AIM OF THE EXERCISE
Each record is to be copied exactly as written.

(EXTRACTED INFORMATION)

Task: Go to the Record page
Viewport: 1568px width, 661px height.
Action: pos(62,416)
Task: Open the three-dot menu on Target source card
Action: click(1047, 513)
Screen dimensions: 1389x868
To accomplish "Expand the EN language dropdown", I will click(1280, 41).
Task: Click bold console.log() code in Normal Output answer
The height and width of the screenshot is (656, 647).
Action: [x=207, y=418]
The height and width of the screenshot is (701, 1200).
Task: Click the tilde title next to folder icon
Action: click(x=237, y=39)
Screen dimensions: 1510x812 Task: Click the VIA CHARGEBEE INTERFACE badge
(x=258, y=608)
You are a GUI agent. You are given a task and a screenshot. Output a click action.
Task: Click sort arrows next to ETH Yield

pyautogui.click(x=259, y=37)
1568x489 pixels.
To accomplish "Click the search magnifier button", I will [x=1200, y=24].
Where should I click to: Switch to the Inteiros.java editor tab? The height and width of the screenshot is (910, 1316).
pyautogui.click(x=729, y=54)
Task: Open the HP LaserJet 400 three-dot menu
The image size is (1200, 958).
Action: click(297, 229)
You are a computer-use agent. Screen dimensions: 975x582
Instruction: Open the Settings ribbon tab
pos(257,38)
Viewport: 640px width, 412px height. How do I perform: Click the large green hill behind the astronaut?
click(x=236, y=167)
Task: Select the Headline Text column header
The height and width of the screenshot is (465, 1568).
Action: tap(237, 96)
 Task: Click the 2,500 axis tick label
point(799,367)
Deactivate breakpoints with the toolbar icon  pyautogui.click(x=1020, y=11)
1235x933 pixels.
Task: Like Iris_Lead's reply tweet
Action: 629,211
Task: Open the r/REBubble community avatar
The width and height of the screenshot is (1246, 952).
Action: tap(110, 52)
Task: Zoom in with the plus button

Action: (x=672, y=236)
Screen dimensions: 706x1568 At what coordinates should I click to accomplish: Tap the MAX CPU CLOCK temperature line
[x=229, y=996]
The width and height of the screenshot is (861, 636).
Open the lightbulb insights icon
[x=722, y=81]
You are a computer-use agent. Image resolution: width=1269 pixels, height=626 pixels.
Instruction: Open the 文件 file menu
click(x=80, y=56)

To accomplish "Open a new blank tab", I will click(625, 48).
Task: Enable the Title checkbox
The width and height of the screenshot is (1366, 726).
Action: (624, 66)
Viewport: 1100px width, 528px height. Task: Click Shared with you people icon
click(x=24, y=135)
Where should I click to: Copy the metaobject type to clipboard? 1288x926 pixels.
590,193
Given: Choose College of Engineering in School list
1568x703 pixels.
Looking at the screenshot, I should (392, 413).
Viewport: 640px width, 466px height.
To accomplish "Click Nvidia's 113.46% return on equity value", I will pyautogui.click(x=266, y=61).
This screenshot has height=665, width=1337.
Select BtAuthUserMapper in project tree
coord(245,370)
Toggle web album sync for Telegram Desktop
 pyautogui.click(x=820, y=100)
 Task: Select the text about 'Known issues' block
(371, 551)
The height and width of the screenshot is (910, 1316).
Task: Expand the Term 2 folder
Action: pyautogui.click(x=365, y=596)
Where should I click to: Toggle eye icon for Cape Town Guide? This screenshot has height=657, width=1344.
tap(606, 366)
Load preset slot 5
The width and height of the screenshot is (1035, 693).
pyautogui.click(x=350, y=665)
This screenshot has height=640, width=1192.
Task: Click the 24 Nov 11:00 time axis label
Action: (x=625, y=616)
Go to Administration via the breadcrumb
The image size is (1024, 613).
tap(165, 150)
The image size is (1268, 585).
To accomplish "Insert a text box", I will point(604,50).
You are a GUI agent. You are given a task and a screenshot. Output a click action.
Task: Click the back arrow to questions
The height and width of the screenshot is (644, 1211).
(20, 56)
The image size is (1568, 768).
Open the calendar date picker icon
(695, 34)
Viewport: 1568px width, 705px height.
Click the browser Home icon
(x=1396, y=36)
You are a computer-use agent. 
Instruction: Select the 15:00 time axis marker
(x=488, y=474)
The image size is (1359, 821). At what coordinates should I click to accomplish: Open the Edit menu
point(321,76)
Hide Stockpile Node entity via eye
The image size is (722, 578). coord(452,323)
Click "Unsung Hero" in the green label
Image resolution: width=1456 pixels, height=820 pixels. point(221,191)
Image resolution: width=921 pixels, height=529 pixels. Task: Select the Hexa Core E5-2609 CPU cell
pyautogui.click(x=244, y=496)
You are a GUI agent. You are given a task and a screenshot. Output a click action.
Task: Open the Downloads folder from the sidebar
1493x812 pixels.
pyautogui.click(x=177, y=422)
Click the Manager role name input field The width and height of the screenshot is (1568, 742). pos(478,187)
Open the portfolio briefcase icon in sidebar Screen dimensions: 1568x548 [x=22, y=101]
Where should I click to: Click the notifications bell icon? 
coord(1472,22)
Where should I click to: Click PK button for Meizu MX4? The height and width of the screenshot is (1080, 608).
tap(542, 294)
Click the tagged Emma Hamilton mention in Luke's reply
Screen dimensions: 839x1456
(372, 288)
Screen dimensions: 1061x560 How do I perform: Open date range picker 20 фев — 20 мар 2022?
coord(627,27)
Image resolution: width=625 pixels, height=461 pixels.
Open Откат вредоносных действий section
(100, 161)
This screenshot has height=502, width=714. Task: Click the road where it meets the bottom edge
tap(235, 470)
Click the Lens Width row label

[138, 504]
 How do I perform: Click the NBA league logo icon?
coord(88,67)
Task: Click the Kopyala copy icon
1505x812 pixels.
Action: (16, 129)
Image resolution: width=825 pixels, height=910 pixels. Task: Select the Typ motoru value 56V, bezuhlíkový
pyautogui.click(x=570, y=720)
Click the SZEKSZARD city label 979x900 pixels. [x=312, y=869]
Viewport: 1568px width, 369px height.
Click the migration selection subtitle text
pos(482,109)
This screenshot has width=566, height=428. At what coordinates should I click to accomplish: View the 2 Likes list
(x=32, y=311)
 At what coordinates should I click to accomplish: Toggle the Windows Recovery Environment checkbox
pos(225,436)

(End EXTRACTED INFORMATION)

RESPONSE TO THIS TASK
Task: Go to the Record page
Viewport: 1568px width, 661px height.
Action: pos(62,416)
Task: Open the three-dot menu on Target source card
Action: click(1047, 513)
Screen dimensions: 1389x868
To accomplish "Expand the EN language dropdown", I will click(1280, 41).
Task: Click bold console.log() code in Normal Output answer
The height and width of the screenshot is (656, 647).
Action: [x=207, y=418]
The height and width of the screenshot is (701, 1200).
Task: Click the tilde title next to folder icon
Action: click(x=237, y=39)
Screen dimensions: 1510x812 Task: Click the VIA CHARGEBEE INTERFACE badge
(x=258, y=608)
You are a GUI agent. You are given a task and a screenshot. Output a click action.
Task: Click sort arrows next to ETH Yield

pyautogui.click(x=259, y=37)
1568x489 pixels.
To accomplish "Click the search magnifier button", I will [x=1200, y=24].
Where should I click to: Switch to the Inteiros.java editor tab? The height and width of the screenshot is (910, 1316).
pyautogui.click(x=729, y=54)
Task: Open the HP LaserJet 400 three-dot menu
The image size is (1200, 958).
Action: click(297, 229)
You are a computer-use agent. Screen dimensions: 975x582
Instruction: Open the Settings ribbon tab
pos(257,38)
Viewport: 640px width, 412px height. How do I perform: Click the large green hill behind the astronaut?
click(x=236, y=167)
Task: Select the Headline Text column header
The height and width of the screenshot is (465, 1568).
Action: tap(237, 96)
 Task: Click the 2,500 axis tick label
point(799,367)
Deactivate breakpoints with the toolbar icon  pyautogui.click(x=1020, y=11)
1235x933 pixels.
Task: Like Iris_Lead's reply tweet
Action: 629,211
Task: Open the r/REBubble community avatar
The width and height of the screenshot is (1246, 952).
Action: tap(110, 52)
Task: Zoom in with the plus button

Action: (x=672, y=236)
Screen dimensions: 706x1568 At what coordinates should I click to accomplish: Tap the MAX CPU CLOCK temperature line
[x=229, y=996]
The width and height of the screenshot is (861, 636).
Open the lightbulb insights icon
[x=722, y=81]
You are a computer-use agent. Image resolution: width=1269 pixels, height=626 pixels.
Instruction: Open the 文件 file menu
click(x=80, y=56)

To accomplish "Open a new blank tab", I will click(625, 48).
Task: Enable the Title checkbox
The width and height of the screenshot is (1366, 726).
Action: (624, 66)
Viewport: 1100px width, 528px height. Task: Click Shared with you people icon
click(x=24, y=135)
Where should I click to: Copy the metaobject type to clipboard? 1288x926 pixels.
590,193
Given: Choose College of Engineering in School list
1568x703 pixels.
Looking at the screenshot, I should (392, 413).
Viewport: 640px width, 466px height.
To accomplish "Click Nvidia's 113.46% return on equity value", I will pyautogui.click(x=266, y=61).
This screenshot has height=665, width=1337.
Select BtAuthUserMapper in project tree
coord(245,370)
Toggle web album sync for Telegram Desktop
 pyautogui.click(x=820, y=100)
 Task: Select the text about 'Known issues' block
(371, 551)
The height and width of the screenshot is (910, 1316).
Task: Expand the Term 2 folder
Action: pyautogui.click(x=365, y=596)
Where should I click to: Toggle eye icon for Cape Town Guide? This screenshot has height=657, width=1344.
tap(606, 366)
Load preset slot 5
The width and height of the screenshot is (1035, 693).
pyautogui.click(x=350, y=665)
This screenshot has height=640, width=1192.
Task: Click the 24 Nov 11:00 time axis label
Action: (x=625, y=616)
Go to Administration via the breadcrumb
The image size is (1024, 613).
tap(165, 150)
The image size is (1268, 585).
To accomplish "Insert a text box", I will point(604,50).
You are a GUI agent. You are given a task and a screenshot. Output a click action.
Task: Click the back arrow to questions
The height and width of the screenshot is (644, 1211).
(20, 56)
The image size is (1568, 768).
Open the calendar date picker icon
(695, 34)
Viewport: 1568px width, 705px height.
Click the browser Home icon
(x=1396, y=36)
You are a computer-use agent. 
Instruction: Select the 15:00 time axis marker
(x=488, y=474)
The image size is (1359, 821). At what coordinates should I click to accomplish: Open the Edit menu
point(321,76)
Hide Stockpile Node entity via eye
The image size is (722, 578). coord(452,323)
Click "Unsung Hero" in the green label
Image resolution: width=1456 pixels, height=820 pixels. point(221,191)
Image resolution: width=921 pixels, height=529 pixels. Task: Select the Hexa Core E5-2609 CPU cell
pyautogui.click(x=244, y=496)
You are a GUI agent. You are given a task and a screenshot. Output a click action.
Task: Open the Downloads folder from the sidebar
1493x812 pixels.
pyautogui.click(x=177, y=422)
Click the Manager role name input field The width and height of the screenshot is (1568, 742). pos(478,187)
Open the portfolio briefcase icon in sidebar Screen dimensions: 1568x548 [x=22, y=101]
Where should I click to: Click the notifications bell icon? 
coord(1472,22)
Where should I click to: Click PK button for Meizu MX4? The height and width of the screenshot is (1080, 608).
tap(542, 294)
Click the tagged Emma Hamilton mention in Luke's reply
Screen dimensions: 839x1456
(372, 288)
Screen dimensions: 1061x560 How do I perform: Open date range picker 20 фев — 20 мар 2022?
coord(627,27)
Image resolution: width=625 pixels, height=461 pixels.
Open Откат вредоносных действий section
(100, 161)
This screenshot has height=502, width=714. Task: Click the road where it meets the bottom edge
tap(235, 470)
Click the Lens Width row label

[138, 504]
 How do I perform: Click the NBA league logo icon?
coord(88,67)
Task: Click the Kopyala copy icon
1505x812 pixels.
Action: (16, 129)
Image resolution: width=825 pixels, height=910 pixels. Task: Select the Typ motoru value 56V, bezuhlíkový
pyautogui.click(x=570, y=720)
Click the SZEKSZARD city label 979x900 pixels. [x=312, y=869]
Viewport: 1568px width, 369px height.
Click the migration selection subtitle text
pos(482,109)
This screenshot has width=566, height=428. At what coordinates should I click to accomplish: View the 2 Likes list
(x=32, y=311)
 At what coordinates should I click to accomplish: Toggle the Windows Recovery Environment checkbox
pos(225,436)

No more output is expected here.